DOCUMENT PASSAGE:

----------------

The movie is happier than the song, which is about a man returning to his home village one late afternoon and reminiscing about his former lover, a gentle girl whom he does not know where to find now. Lieutenant Thai, the movie’s hero, is more fortunate. He falls in love with Hien, a boatwoman, when his platoon passes through her village in Hue. Her cousin, Cuc, also falls in love with Thai and incites Master Tu Thien, the village’s rich, bad guy who likes Hien, to rape her after Thai’s platoon leaves. Hien manages to escape from Thien’s clutches, but her reputation is ruined. And she does not receive any word from Thai as he promised because Cuc burns all of his letters before they reach Hien.
When Hien learns about Cuc’s feelings for Thai and her foul deeds, she forgives her and decides to become a Buddhist nun.
This is a simple, artless, endearing movie with shots showing off Hue’s beauty. It has a simple way of promoting its songs, besides incorporating them into the soundtrack. Thai is musical and often carries his guitar around. Twice he plays his guitar around other characters. Thai sings Nang chieu twice, once with the guitar and the other time during a performance on stage for the villagers before his platoon leaves.
For all of its simplicity, the script manages to be convincing enough to make the movie not too fluffy. In fact, it makes me think it should not be too difficult to make a good commercial film to promote local tourism, music, or whatever.
Hai Lua (literally Country Bumpkin), one of the movies released this past Tet (Lunar New Year festival), tried to promote Vietnamese-Cambodian tourism but the touristic scenes were crudely done (in one scene, the Cambodian girl simply walks and presents the landscapes to other characters like a tour guide).
Partially state-funded Va anh se tro lai (Then I Will Return) promotes the beautiful sceneries of the northern mountains a bit more subtly. But the script is still too obviously promotional and repetitive: all three of the foreign tourists who come to Vietnam fall in love with local girls and two of them make the girls pregnant. By comparison, Nang chieu’s script feels authentic.
Another movie that contemporary filmmakers can learn from is Do Tien Duc’s 1975 thriller Gion mat tu than (literally, Playing with Death), which was not released in Vietnam because of the fall of Saigon in the same year.

----------------

DATASET SECTION:
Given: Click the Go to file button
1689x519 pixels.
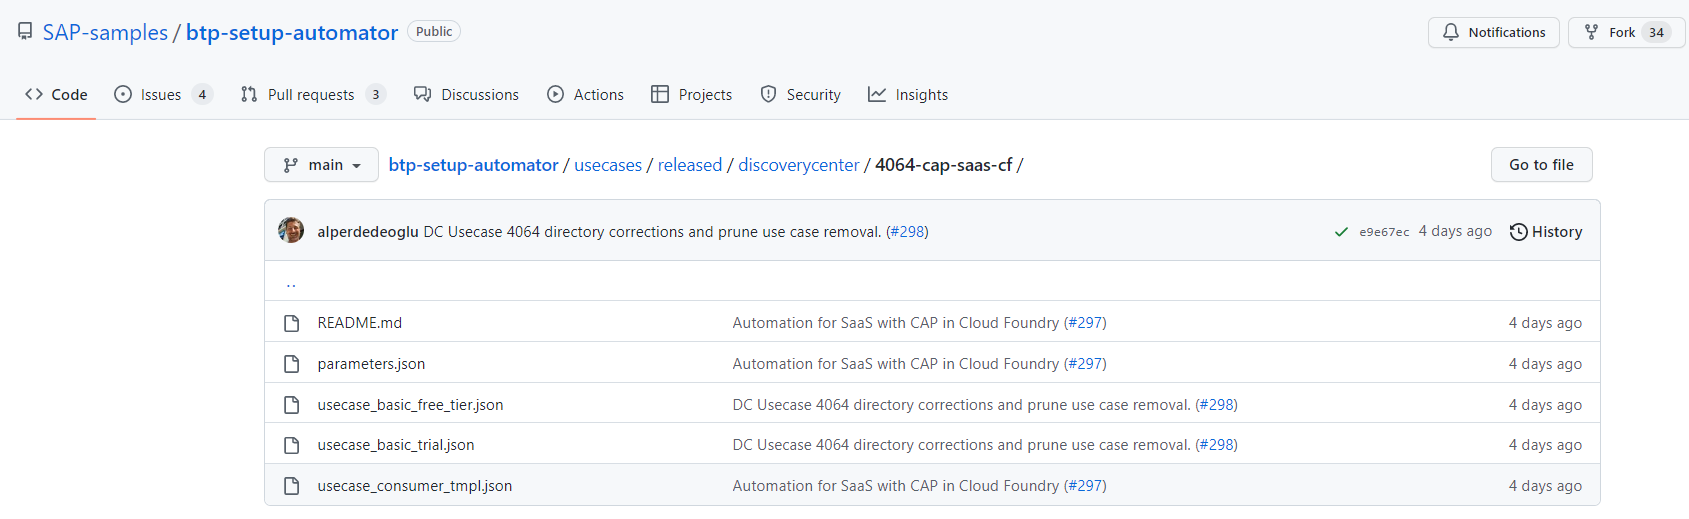Looking at the screenshot, I should pyautogui.click(x=1541, y=165).
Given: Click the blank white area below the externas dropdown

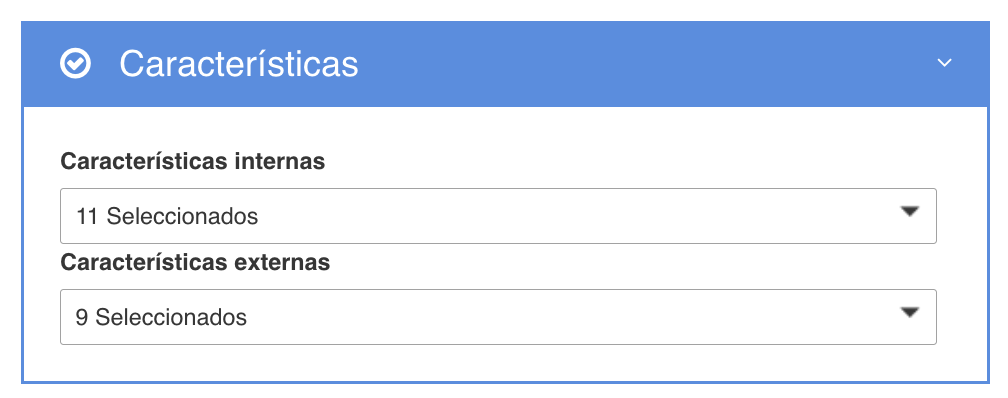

----------------

TASK TO COMPLETE:
Repeat word for word the stretch of the film review from "Hai Lua (literally" through "script feels authentic.".

SOLUTION FOR THIS PROBLEM:
Hai Lua (literally Country Bumpkin), one of the movies released this past Tet (Lunar New Year festival), tried to promote Vietnamese-Cambodian tourism but the touristic scenes were crudely done (in one scene, the Cambodian girl simply walks and presents the landscapes to other characters like a tour guide).
Partially state-funded Va anh se tro lai (Then I Will Return) promotes the beautiful sceneries of the northern mountains a bit more subtly. But the script is still too obviously promotional and repetitive: all three of the foreign tourists who come to Vietnam fall in love with local girls and two of them make the girls pregnant. By comparison, Nang chieu’s script feels authentic.